Other possible frameworks are available, that could serve as ways to research and view cluttering. In one such framework, cluttering might be re-conceptualized as a communication difference rather than a communication disorder. Consistent with this “difference” orientation, pure cluttering would be considered a phenotypic variation at the far end of a hypothetical “speech effectiveness” continuum, a notion compatible with the cluttering spectrum conceptualization suggested by Ward (cited in St. Louis & Schulte, 2011, p. 240), in which highly fluent speakers and those who clutter occupy the extreme ends of an underlying speech distribution. In this paradigm, cluttering management would not focus on targeting pathological symptoms, such as rapid speech rate and poor self-awareness. Instead, broader constructs such as “vocal image improvement” might be introduced for use in high-stakes communication situations. Modeled after the code-switching literature addressing social dialect (Wolfram, 2004; Wheeler, 2018) “vocal image improvement ” is not founded upon the premise that the person being treated has an inherently pathological system (McCoy, 1996). Instead, through a collaborative process, the person who clutters would be encouraged to learn a natural and more adaptive communication style that could be adopted in situations in which producing mainstream (i.e., non-cluttered) speech would be personally advantageous.

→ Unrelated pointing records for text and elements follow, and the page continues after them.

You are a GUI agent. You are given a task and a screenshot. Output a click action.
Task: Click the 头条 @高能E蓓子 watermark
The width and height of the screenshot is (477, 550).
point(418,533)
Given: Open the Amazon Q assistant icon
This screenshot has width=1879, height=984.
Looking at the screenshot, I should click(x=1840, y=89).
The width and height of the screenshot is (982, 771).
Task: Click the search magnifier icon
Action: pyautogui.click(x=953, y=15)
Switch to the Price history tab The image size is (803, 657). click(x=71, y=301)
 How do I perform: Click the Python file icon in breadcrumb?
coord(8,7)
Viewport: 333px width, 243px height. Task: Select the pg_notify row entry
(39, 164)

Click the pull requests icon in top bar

A second alternative to the medical model, called the social model, has been applied to a number of other communication disorders (Forest & Pearpoint, 1992; LPAA Project Group, 2000; Simmons-Mackie, 2000; Buekelman & Mirenda, 2013; Duchan, 2021). The social model originated with people with disabilities who have worked within the disability rights movement (e.g., Oliver, 1992; Barton, 2018).

The social model regards people’s communication disabilities as a function of social conditions surrounding communication impairments. If viewed from this social framework, cluttering would be treated is a disability that can result in a person becoming socially marginalized. The approach to research and practice in cluttering, from within this framework, would be to support the person who clutters in identifying and removing social conditions that get in the way of their communication success. Social model treatment approaches might provide communication support where needed, promote social inclusion of the person in everyday life situations, and work to open up society to accept, normalize, and even celebrate the condition of cluttering (Richter & St. Pierre, 2014; Duchan, 2021). The general aim is to remove barriers that get in the way of communication access.

As is shown in this review, the medical model has played a key role in understanding cluttering throughout its 300- year history, yet its influence has rarely been acknowledged. This finding calls for a need to recognize what frameworks are being used when characterizing cluttering, to acknowledge the ways those frameworks both limit and facilitate the way it is rendered, and to consider the possibility of using frameworks other than a medically-focused one when describing and treating this condition.

Acknowledgments

We thank Harvey Schactman who, around 1970, found a cache of 6 mm b&w films in a dumpster on the street in NYC. He, being a documentary filmmaker and collector of ephemera, kept them in his closet for 50 years in hopes of finding a use for them. The dumpster was located outside a building that once housed the National Hospital of Speech Disorders (since demolished). The films were of James Sonnett Greene and his patients. Schactman sent the films to us, thereby setting us out on a journey through cluttering history that led to this paper.

Conflict of interest

The authors have no conflict of interest to report.